Liberal community incensed

"For a long time, it was 90 percent black, 10 percent white. Now, it's 50-50," said Michael D. Barnes, the former Maryland congressman who is a paid adviser to Father Aristide. "The liberal community is really worked up on this thing."

The list of leading Aristide supporters in Congress includes two liberal Democratic senators, Tom Harkin of Iowa and Christopher J. Dodd of Connecticut.

In the House, his backers include: David R. Obey, the Wisconsin Democrat who chairs the House Appropriations Committee; Kweisi Mfume of Baltimore, chairman of the congressional Black Caucus; and two other liberal Democrats, James L. Oberstar of Minnesota and Charles B. Rangel of New York.

Rep. Joseph P. Kennedy II of Massachusetts has lent the magic of his family's name to the cause.

"It's becoming more and more a civil rights issue, and as it does, the traditional civil rights coalition is again falling into place," said Henry Berger, chairman of Americans for Democratic Action.

Another factor: the successful transition to black majority rule in South Africa, which has freed up liberal energies for new causes.

"South Africa was so important for so long, and suddenly it's not there any more," Mr. Berger said.

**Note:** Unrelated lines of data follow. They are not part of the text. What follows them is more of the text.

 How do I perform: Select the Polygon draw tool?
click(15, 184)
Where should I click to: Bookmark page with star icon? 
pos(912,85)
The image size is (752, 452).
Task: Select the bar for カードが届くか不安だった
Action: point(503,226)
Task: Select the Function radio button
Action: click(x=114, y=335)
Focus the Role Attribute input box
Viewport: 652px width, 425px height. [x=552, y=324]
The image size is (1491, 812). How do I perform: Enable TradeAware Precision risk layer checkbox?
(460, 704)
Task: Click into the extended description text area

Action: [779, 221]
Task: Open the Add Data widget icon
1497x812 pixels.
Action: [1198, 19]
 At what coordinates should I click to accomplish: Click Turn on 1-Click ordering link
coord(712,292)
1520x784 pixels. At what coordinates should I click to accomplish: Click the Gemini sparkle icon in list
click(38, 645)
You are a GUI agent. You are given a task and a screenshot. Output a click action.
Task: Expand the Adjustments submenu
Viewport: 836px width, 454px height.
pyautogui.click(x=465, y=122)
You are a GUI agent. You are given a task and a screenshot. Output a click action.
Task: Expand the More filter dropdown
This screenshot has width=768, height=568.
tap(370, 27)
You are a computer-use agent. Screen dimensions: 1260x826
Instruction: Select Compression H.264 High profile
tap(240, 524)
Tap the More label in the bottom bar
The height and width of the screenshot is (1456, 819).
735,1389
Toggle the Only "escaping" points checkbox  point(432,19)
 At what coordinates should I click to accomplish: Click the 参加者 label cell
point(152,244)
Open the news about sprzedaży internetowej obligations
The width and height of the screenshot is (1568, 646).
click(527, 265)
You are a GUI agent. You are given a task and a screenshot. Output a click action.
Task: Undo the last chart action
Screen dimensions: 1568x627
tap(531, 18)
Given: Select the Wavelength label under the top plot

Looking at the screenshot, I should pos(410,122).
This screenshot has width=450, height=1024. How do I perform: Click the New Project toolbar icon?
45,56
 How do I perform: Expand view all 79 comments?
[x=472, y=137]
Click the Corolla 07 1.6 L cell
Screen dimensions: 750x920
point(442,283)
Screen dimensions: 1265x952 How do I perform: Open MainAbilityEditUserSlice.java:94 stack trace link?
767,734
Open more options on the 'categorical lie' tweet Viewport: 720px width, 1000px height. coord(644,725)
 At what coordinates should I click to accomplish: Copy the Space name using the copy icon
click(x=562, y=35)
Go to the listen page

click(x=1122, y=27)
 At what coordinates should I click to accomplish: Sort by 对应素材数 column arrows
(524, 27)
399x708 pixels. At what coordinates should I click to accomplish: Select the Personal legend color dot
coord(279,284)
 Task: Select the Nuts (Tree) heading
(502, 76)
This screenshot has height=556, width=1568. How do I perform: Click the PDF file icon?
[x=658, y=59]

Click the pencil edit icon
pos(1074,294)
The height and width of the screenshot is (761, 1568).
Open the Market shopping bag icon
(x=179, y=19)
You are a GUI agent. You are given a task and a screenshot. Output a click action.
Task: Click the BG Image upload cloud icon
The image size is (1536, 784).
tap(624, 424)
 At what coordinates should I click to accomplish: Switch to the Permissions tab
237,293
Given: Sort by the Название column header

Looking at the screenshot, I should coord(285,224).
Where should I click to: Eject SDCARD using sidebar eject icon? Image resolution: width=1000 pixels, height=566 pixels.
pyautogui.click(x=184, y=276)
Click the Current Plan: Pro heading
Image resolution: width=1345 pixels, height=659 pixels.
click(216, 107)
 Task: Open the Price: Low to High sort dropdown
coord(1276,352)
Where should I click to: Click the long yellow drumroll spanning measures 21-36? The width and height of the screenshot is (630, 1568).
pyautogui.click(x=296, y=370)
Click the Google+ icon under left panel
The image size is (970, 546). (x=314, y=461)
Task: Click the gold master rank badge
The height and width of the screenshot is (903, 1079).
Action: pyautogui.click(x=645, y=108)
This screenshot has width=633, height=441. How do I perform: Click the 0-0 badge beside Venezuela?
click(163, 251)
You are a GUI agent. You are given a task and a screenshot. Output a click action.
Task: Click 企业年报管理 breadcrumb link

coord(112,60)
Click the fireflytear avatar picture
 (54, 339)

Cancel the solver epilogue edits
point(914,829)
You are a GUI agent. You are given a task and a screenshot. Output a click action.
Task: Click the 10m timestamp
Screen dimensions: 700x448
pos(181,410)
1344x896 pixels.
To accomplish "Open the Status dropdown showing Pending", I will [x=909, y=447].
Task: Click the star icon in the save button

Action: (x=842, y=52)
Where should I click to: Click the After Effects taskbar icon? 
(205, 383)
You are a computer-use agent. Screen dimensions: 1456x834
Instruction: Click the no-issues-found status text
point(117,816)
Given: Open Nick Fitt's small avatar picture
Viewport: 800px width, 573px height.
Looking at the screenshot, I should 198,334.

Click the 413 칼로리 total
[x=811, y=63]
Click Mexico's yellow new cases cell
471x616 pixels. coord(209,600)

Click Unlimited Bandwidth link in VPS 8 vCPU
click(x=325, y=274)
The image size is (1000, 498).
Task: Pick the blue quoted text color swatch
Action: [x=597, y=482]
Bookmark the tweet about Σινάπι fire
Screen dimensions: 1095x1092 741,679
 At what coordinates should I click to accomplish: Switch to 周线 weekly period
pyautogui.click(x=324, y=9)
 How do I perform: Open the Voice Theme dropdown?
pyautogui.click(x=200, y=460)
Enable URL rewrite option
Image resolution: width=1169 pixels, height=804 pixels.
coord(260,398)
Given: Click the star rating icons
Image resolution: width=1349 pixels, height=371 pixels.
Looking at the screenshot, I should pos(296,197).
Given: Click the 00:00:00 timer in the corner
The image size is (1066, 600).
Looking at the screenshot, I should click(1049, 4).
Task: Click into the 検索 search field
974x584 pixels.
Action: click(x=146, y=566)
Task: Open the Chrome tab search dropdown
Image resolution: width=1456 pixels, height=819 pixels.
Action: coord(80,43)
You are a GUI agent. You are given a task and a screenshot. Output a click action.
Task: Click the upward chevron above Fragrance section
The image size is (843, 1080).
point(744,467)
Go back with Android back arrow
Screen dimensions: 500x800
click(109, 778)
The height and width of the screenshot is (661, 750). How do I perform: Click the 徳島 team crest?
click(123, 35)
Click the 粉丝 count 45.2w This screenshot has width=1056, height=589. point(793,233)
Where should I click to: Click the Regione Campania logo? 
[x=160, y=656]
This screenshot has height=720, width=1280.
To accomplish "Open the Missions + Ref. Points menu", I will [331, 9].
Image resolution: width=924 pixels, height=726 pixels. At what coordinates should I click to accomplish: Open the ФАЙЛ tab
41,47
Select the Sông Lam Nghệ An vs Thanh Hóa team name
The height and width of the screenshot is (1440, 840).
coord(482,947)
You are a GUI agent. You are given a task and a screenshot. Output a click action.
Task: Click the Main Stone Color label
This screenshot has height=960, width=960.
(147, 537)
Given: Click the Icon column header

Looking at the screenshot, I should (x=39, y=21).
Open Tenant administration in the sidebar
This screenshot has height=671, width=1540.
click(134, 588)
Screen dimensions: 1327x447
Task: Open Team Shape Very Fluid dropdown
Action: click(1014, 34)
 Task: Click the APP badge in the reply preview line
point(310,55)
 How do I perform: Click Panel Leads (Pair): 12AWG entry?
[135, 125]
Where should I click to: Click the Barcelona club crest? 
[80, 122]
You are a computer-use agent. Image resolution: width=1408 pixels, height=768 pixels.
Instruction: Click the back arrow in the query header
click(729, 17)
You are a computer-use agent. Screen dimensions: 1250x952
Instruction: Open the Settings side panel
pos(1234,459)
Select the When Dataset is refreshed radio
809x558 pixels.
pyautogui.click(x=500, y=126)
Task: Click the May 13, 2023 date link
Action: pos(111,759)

It is difficult to measure the impact of the broadened pro-Aristide coalition. But there's no question that it has given the Aristide cause important new access to the president and his advisers.

Jonathan Demme, the film director who made "Silence of the Lambs," was able to lobby the president in Mr. Clinton's own house, handing him a letter and urging him to do more to remove the military dictators who overthrew Father Aristide in September 1991.

White House encounter

The encounter took place in November in the White House screening room, after Mr. Demme had shown the president his latest movie, "Philadelphia."

Mr. Demme is founder of Artists for Democracy in Haiti, whose membership of more than 200 includes the film stars Susan Sarandon, Laura Dern and Danny Glover.

Some of the same entertainers who played key supporting roles in the civil rights movement are active on Haiti, especially singer Harry Belafonte, but also Paul Newman and Joanne Woodward.

The Demme group has tried to generate public concern by sponsoring newspaper ads critical of the administration's policy and by placing celebrities on TV shows, such as a recent "Donahue" program on Haiti that triggered a surge of protest calls to the White House from viewers.

This spring, Mr. Demme and his co-producer, Edward Saxon, were part of a group of liberal activists who spent about two hours at the White House being briefed on the administration's policy by a key Clinton aide, Richard E. Feinberg, the National Security Council official with responsibility for Haiti.

"When you get into meetings with these people and start having a dialogue, and they know that you know whereof you speak, then you're taken seriously," said Mr. Saxon.

Civil rights parallel

It was through Mr. Demme, who is making the film version of Mr. Branch's award-winning book, "Parting the Waters: America in the King Years, 1954-63," that the writer first met Father Aristide. Mr. Branch sees strong parallels between the U.S. civil rights movement and the situation in all-black Haiti.

In Mr. Branch's view, President Clinton's choices on Haiti are very similar to the ones that President John F. Kennedy faced in the early 1960s over the movement to grant black Americans common citizenship.

Back then, suggestions that Dr. King might have Communist connections became an excuse for Kennedy to avoid sending a civil rights bill to Congress, he noted.

In much the same way, Mr. Clinton has been urged by many of his advisers to avoid deeper involvement with Father Aristide, whose critics portray him as unstable.

What Mr. Clinton needs to do, Mr. Branch contends, is "take a risk on principle" and use American military power, if necessary, to put Father Aristide back in power.